At one time or another, we have all dreamed of starting a business. My mom and I thought about starting a dog supply store. I even tried my hand at being a dog trainer for a while. Owning your own business feels like the all-American dream, and many Veterans desire to make it a reality after completing their military service. But, starting a business isn’t easy. That’s why the City of Lacey and the Thurston Economic Development Council (EDC) Center for Business Innovation created the EDC Veterans Microenterprise Program.
It began when South Puget Sound Community College was awarded funds to help veteran students, but they ended up getting money from somewhere else to fill this need. The funds became “extra.” Celia Nightingale, Center for Business and Innovation Director, was asked to come up with a way to use the surplus funds to help Veterans even further. What better way than to partner with the EDC (located in the same building), to offer training and grant money for Veterans interested in starting a business or growing their current one.
Nightingale pitched the idea to the City of Lacey, who promptly approved it at their City Council meeting. “The City of Lacey has been a great partner of the EDC and supportive of Veterans, especially,” says George Sharp, Veterans Microenterprise Program Outreach coordinator. “They did the marketing, sent out press releases, and even sent out a flyer with utility bills to let veterans know about this program.”
First, Veterans attend the free training classes. Then, upon completion, they can apply for a grant anywhere from $500 – $26,000.

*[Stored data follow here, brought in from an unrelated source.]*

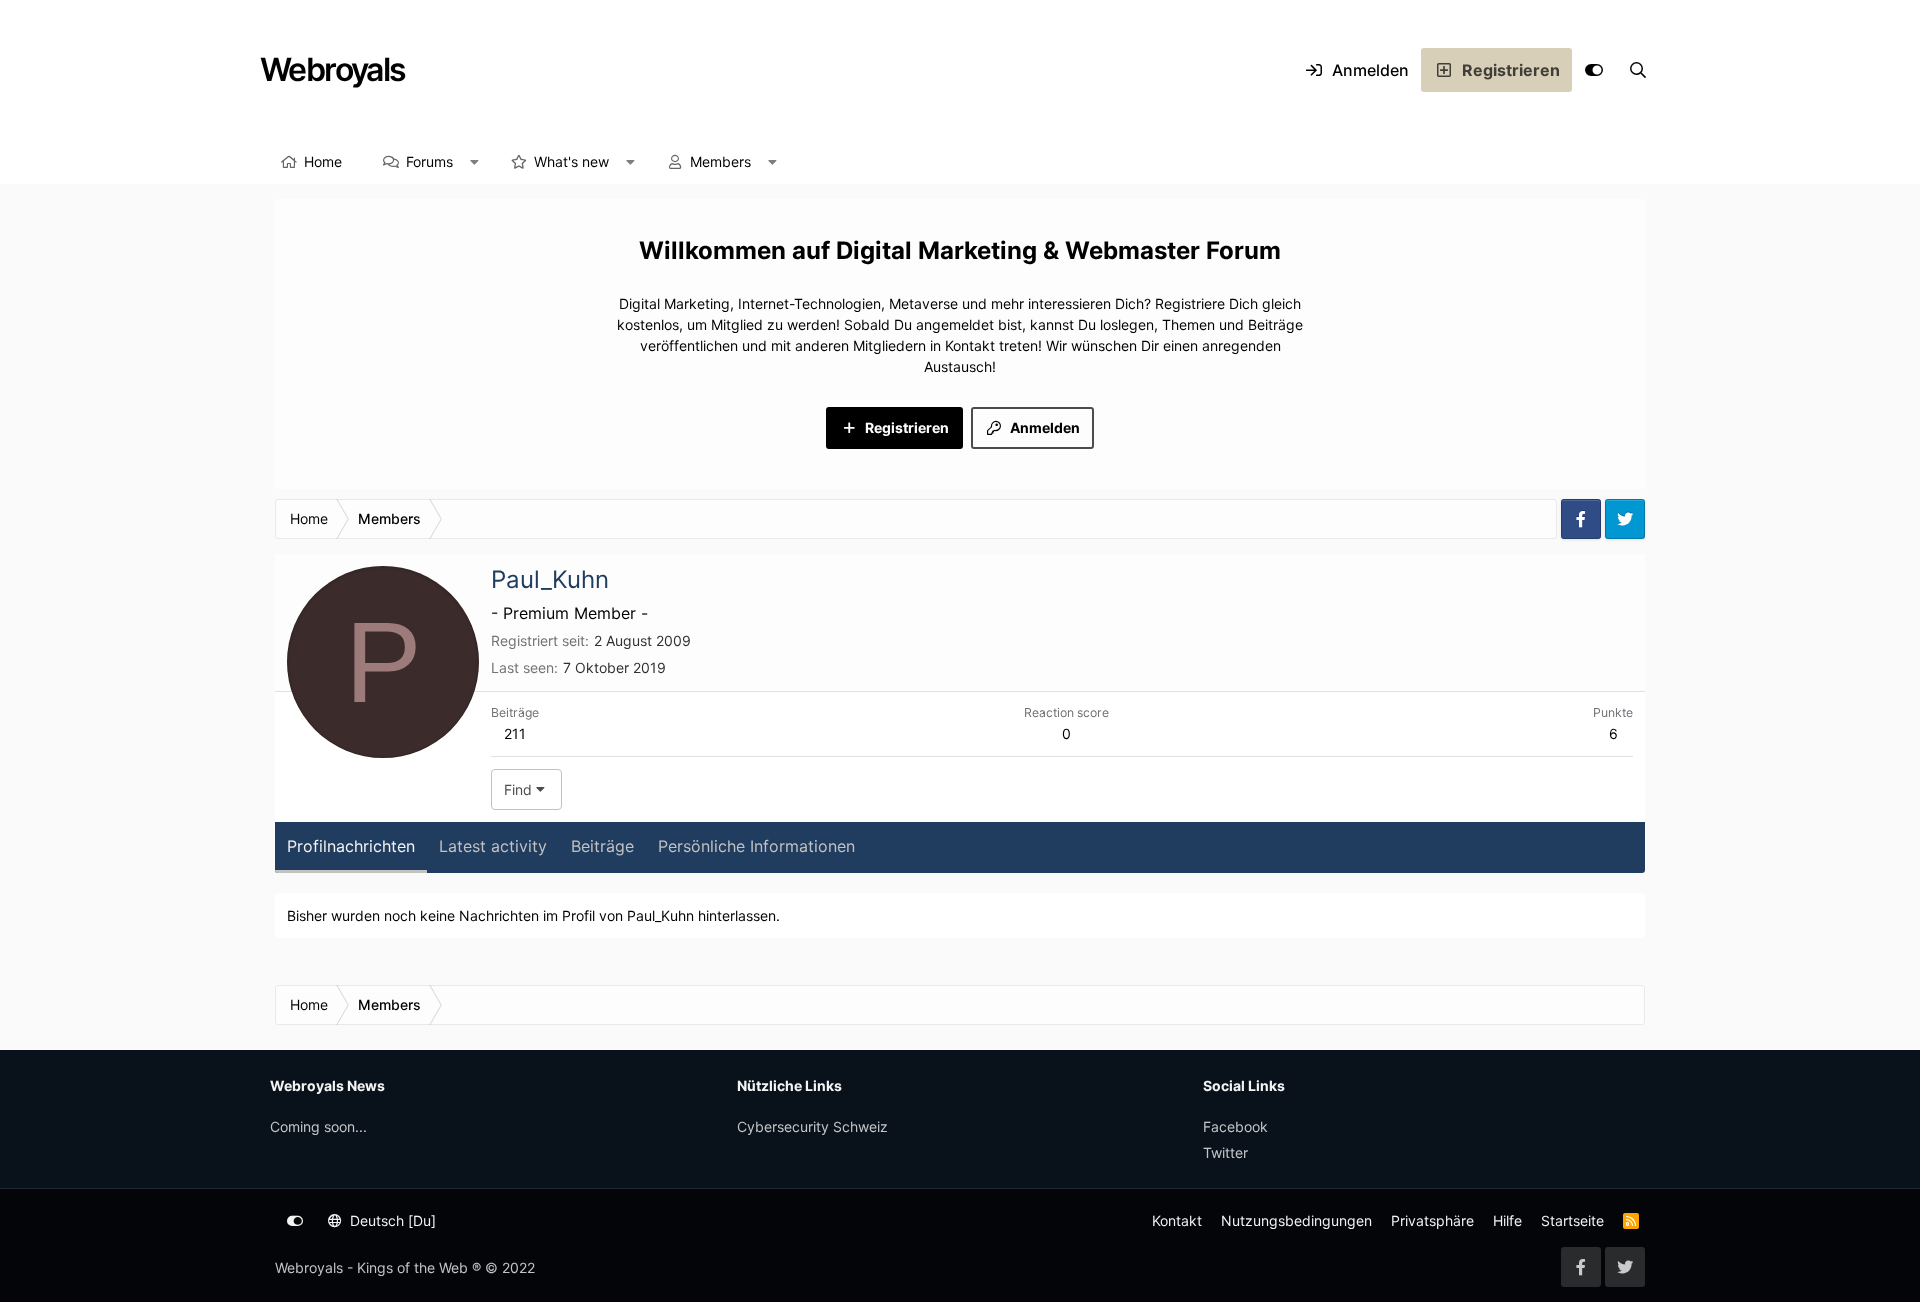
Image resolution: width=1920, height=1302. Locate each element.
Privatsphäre (1432, 1220)
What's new (571, 161)
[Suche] (1638, 70)
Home (323, 161)
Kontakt (1177, 1220)
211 (515, 733)
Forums (429, 161)
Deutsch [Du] (391, 1220)
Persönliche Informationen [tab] (756, 846)
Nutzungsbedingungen (1296, 1220)
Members (720, 161)
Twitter (1225, 1152)
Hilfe (1507, 1220)
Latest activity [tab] (493, 846)
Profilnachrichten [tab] (351, 846)
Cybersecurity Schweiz (812, 1126)
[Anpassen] (1594, 70)
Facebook (1235, 1126)
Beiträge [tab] (602, 846)
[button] (475, 162)
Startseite (1572, 1220)
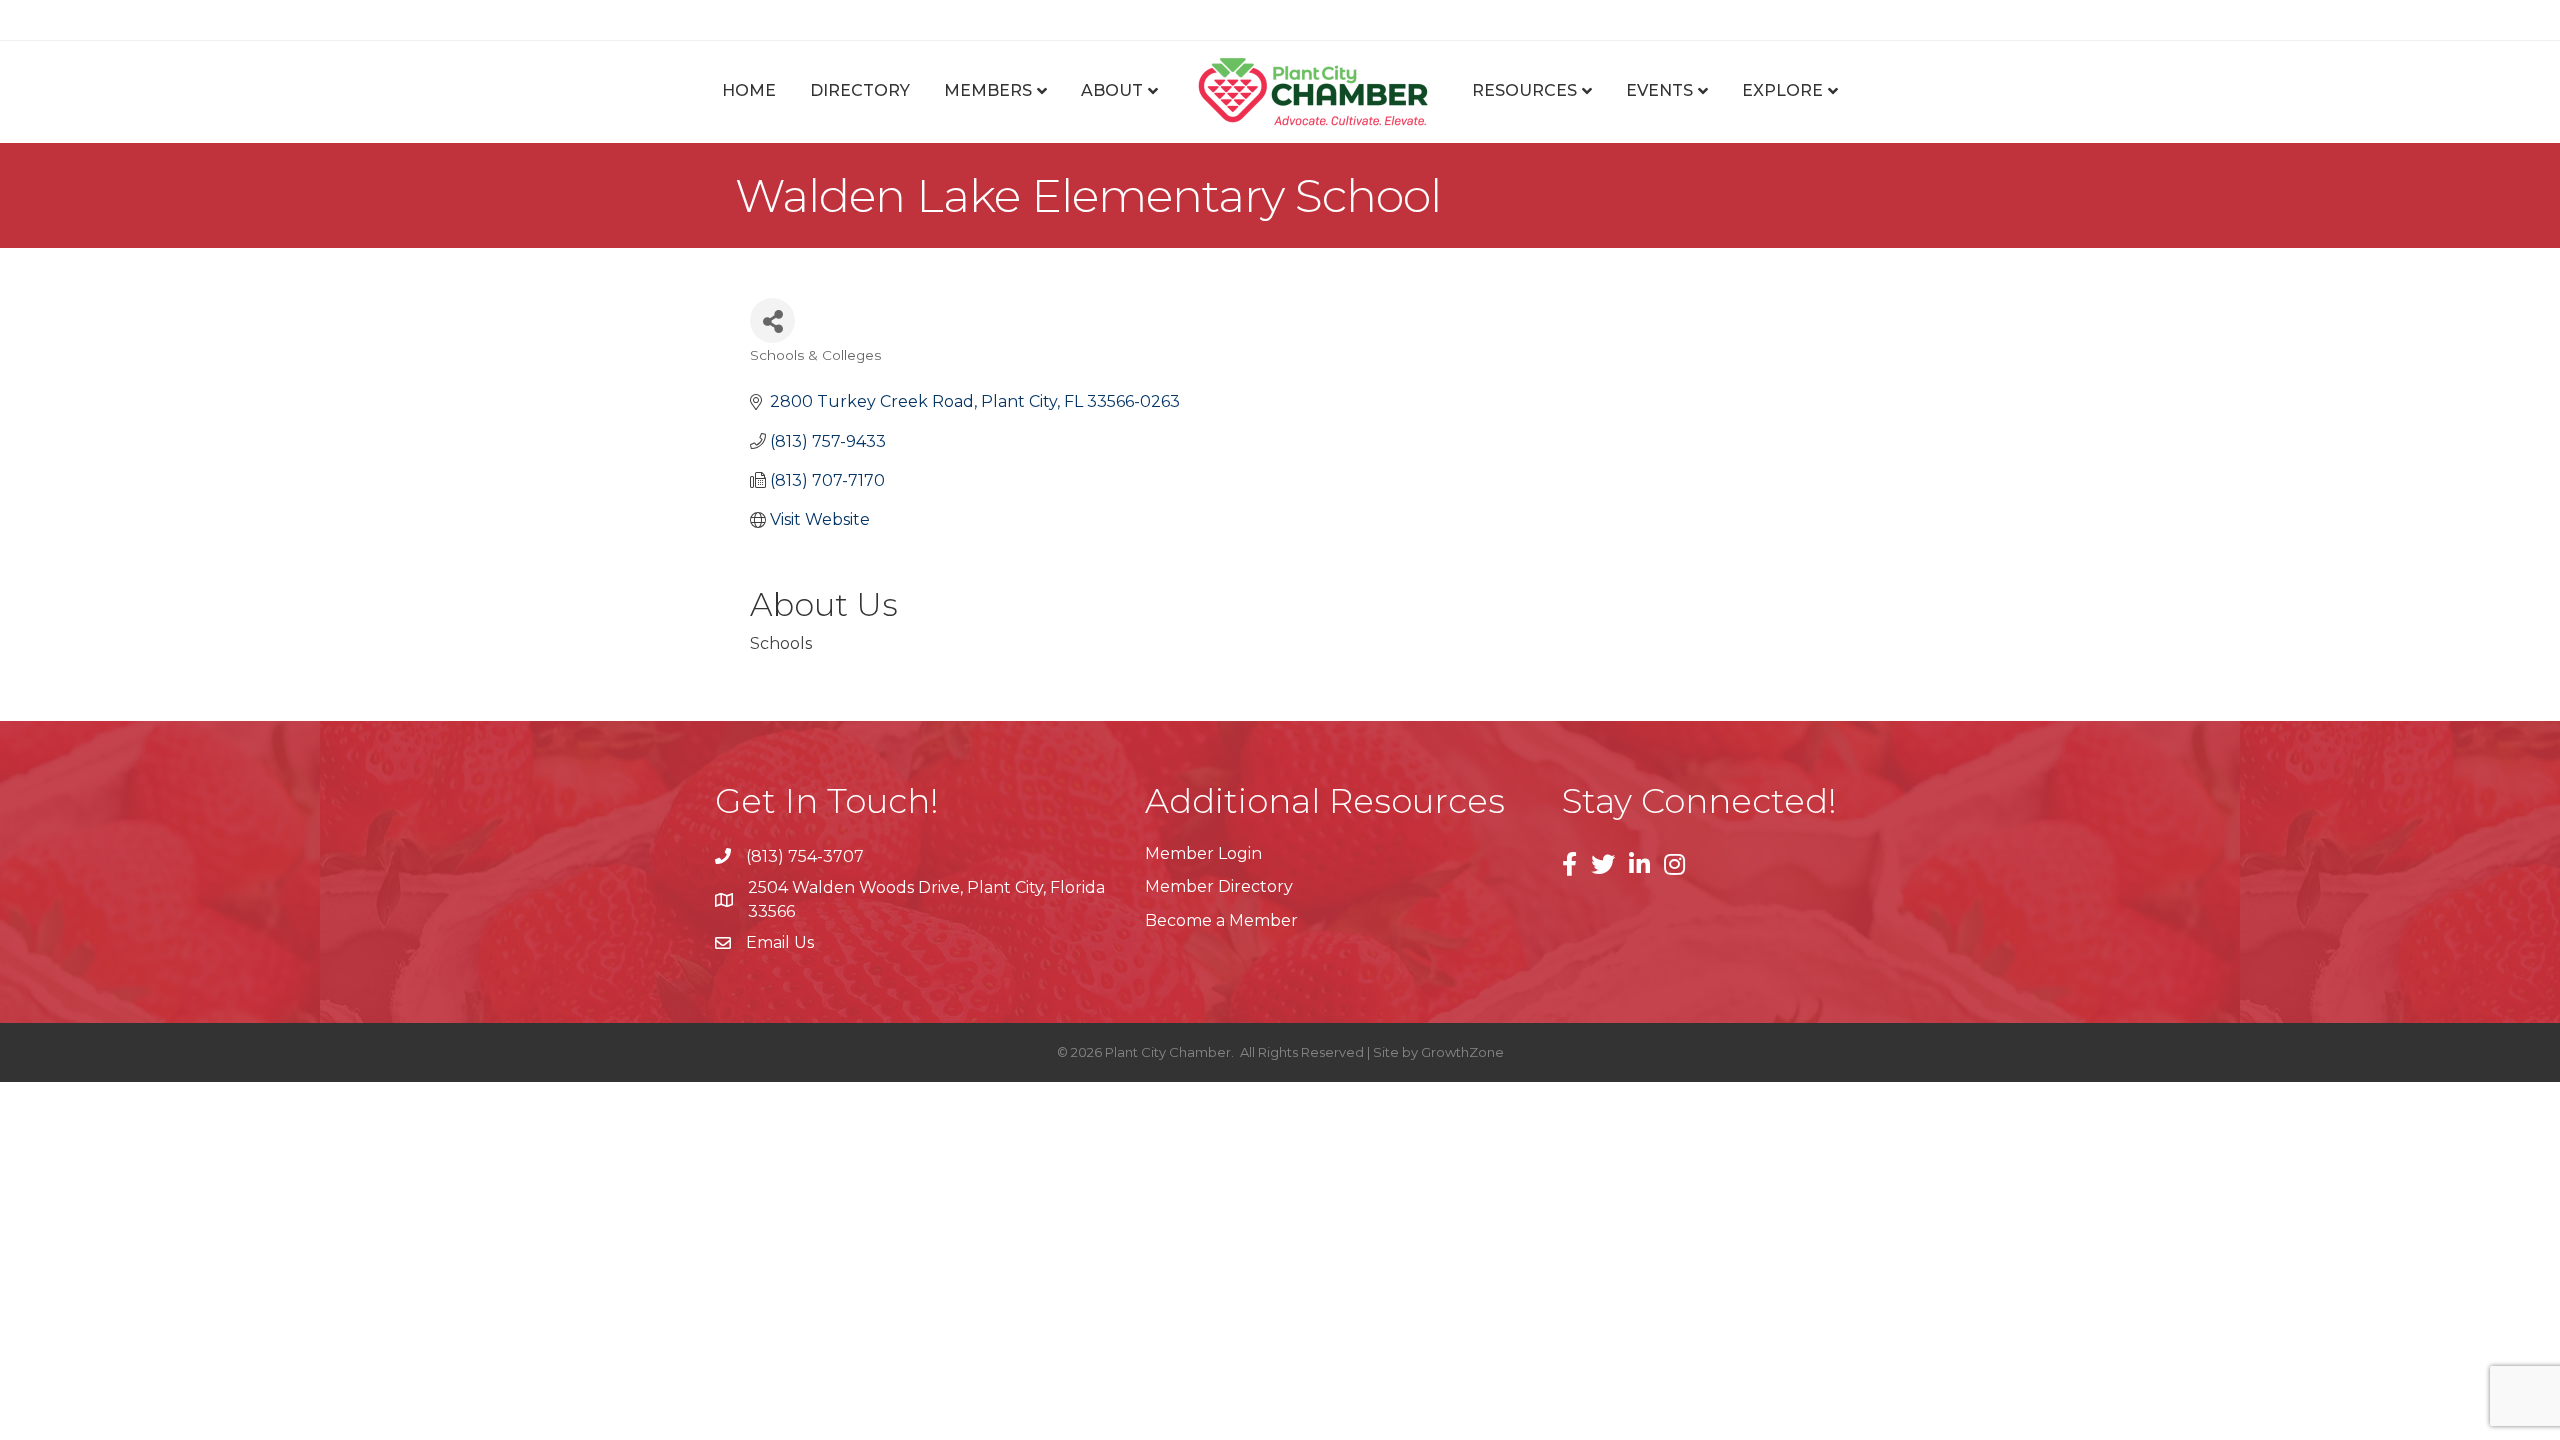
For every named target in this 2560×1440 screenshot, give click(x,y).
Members (988, 90)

Since part of the EDC Veterans Microenterprise Program is funded by a federal Community Development Block Grant, the federal government sets the eligibility requirements for the grant. Recently, there have been changes to these criteria. For example, any Veteran in Thurston County can now take the free training. If they want to apply for the grant money after the training, their business must be located in the City of Lacey city limits. Total household income limits for grant recipients have increased to the following:
- $42,750 for a 1-person household
- $48,850 for a 2-person household
- $54,950 for a 3-person household
- $61,050 for a 4-person household
- $65,950 for a 5-person household
- $70,850 for a 6-person household
Since its launch in the first quarter of 2016, they have had 78 inquiries about the program and 11 Veterans have completed the training series.
The Training Series: Know What You’re Getting Into
“The one thing I think is most important is this – anyone interested in starting a business really needs to go through training and create a business plan,” says Sharp. “What we found with our first 11 veterans is that once they saw what it takes to run your own business, including the costs and liability associated with it, they decided not to pursue their idea.”
While this may sound like a negative at first flush, Sharp says it’s not. These individuals could have invested all they had into an idea that wasn’t viable or they weren’t prepared for. Instead, they found out through the free training that their idea might not pan out as they had hoped.
“One of the real challenges of business is you need to be ready to do everything. Our program really shows participants what that means and they can decide if this is really what they want to do,” adds Nightingale. One of the Veterans who went through the training program had a 9-month-old baby and wanted to open a diaper service. The training allowed her to see what the real numbers would be after costs and she realized it just wouldn’t be enough.
“The number of business that fail in the first year is more than 50 percent,” says Sharp. “We are hoping to help people be more successful, whether they decide to start the business or not.”
Veterans who make the decision to start a business can take the Business Enterprise Start-up Training (BEST) through the Washington Center for Women in Business (WCWB). It’s an eight-week online course that covers start-up, marketing, and financing, with the end result being a useable business plan. Each Veteran also gets four, one-on-one coaching sessions with the WCWB. The cost is covered by the City of Lacey funding.
Veterans who already own a business can attend the ScaleUp Training Series. This series combines the EDC’s former TuneUp and ScaleUp classes into a new nine-week course that includes updating business plans and financial management with the goal of growing the business. “Phoebe’s Pastry Cafe attended our program and her business increased 30 percent,” says Sharp. Again, this is free for Veterans thanks to the City of Lacey.
Currently, one Veteran is participating in ScaleUp. He already has a home-based business and plans to apply for a grant. He is asking for money to expand his business into a retail location in the City of Lacey.
“We want people to know that even if they don’t initially qualify for this program, we can help them out,” finishes Sharp. “Whether you are a veteran or not, the EDC is here to help people succeed with their businesses.”